## Directions for this task
Return every line below in which "window" appears.

= = =

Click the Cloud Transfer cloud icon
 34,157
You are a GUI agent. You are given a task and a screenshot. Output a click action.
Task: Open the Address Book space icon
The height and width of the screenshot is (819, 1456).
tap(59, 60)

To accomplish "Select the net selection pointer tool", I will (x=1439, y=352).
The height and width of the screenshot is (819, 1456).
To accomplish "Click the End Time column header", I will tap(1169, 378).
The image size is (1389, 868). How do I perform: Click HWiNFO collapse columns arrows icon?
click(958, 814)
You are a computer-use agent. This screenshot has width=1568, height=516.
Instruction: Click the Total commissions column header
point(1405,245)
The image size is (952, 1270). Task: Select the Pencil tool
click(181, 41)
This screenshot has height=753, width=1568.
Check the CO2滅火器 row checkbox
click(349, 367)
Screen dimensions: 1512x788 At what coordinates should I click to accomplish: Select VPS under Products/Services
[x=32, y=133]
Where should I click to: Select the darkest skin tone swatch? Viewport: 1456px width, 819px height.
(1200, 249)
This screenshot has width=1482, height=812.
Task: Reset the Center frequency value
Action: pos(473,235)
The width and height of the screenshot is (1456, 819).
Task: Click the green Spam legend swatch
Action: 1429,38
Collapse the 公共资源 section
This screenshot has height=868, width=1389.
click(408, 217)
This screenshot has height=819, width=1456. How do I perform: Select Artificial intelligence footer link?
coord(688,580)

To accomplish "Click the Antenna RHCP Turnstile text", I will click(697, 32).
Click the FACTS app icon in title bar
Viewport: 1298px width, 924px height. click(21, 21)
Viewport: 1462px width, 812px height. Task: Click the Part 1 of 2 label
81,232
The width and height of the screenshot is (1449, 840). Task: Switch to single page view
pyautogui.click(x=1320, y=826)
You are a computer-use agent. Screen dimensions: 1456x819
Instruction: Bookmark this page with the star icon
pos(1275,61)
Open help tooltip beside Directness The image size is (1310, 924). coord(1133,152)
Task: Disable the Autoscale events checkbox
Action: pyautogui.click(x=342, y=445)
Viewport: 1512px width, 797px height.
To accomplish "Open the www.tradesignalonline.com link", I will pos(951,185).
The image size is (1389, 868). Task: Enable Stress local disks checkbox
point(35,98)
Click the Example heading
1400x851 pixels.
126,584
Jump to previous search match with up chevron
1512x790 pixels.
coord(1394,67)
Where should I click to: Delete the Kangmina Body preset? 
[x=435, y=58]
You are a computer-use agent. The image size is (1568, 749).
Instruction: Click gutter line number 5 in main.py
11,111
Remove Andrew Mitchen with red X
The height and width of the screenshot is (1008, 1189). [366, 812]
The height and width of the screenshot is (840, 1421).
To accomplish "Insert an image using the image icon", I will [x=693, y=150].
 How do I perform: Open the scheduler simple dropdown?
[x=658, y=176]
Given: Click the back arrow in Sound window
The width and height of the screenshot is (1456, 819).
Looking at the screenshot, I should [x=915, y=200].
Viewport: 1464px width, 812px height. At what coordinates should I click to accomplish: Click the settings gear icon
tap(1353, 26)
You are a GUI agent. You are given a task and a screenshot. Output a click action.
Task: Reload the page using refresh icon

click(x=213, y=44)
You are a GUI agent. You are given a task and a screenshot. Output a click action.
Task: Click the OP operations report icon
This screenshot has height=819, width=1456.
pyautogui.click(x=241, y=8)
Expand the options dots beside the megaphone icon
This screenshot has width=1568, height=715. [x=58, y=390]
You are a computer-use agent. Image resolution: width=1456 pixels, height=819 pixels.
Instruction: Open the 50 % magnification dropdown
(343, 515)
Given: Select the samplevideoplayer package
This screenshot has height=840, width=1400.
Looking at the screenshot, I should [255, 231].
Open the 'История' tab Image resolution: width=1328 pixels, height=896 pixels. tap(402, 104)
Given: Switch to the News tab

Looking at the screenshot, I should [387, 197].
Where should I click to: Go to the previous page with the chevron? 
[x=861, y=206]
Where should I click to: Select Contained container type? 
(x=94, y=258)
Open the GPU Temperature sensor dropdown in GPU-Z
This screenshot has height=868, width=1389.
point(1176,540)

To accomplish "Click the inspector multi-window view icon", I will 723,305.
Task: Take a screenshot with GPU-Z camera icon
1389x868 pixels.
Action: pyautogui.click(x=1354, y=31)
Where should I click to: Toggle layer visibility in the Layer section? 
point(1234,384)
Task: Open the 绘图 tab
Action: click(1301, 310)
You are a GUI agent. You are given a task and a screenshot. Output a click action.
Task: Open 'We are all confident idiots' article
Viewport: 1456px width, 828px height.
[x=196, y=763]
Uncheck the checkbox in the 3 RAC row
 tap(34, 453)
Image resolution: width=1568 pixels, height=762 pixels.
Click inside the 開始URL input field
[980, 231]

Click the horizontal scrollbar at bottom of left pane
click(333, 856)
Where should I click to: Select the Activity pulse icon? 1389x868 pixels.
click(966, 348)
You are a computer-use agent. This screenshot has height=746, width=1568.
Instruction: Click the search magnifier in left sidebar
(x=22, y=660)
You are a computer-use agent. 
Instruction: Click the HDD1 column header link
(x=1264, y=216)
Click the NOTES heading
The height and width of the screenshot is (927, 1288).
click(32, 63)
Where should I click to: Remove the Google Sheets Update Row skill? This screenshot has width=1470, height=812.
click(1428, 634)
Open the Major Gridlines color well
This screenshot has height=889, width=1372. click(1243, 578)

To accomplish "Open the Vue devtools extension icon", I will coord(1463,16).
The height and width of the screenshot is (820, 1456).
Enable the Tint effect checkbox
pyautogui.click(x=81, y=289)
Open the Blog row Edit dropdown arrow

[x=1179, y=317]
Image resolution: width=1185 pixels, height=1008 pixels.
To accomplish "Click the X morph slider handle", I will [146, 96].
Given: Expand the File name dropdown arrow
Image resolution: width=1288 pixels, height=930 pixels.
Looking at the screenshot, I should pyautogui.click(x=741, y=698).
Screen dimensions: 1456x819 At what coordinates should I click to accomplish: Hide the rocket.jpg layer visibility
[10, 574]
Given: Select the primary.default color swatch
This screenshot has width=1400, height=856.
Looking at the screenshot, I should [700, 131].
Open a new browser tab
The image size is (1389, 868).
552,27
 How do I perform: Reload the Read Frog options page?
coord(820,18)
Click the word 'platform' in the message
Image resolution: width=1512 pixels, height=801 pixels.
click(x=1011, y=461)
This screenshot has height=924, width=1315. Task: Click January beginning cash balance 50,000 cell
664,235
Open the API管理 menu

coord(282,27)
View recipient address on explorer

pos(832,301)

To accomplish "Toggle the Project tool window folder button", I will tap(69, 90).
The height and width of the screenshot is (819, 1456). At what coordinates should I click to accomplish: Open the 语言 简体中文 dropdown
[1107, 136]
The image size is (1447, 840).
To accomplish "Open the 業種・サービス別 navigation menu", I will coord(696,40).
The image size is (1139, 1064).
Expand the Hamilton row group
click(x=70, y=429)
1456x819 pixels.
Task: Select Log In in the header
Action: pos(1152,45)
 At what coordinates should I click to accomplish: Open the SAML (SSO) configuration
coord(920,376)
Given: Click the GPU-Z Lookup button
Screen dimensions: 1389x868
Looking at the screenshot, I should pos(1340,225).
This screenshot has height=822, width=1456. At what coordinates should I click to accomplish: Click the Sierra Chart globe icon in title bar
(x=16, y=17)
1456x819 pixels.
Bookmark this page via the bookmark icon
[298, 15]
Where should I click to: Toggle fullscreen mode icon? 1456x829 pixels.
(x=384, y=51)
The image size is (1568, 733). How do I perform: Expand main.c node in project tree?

= = =

## Exercise response
Given: Click the back arrow in Sound window
To accomplish "Click the inspector multi-window view icon", I will 723,305.
To accomplish "Toggle the Project tool window folder button", I will tap(69, 90).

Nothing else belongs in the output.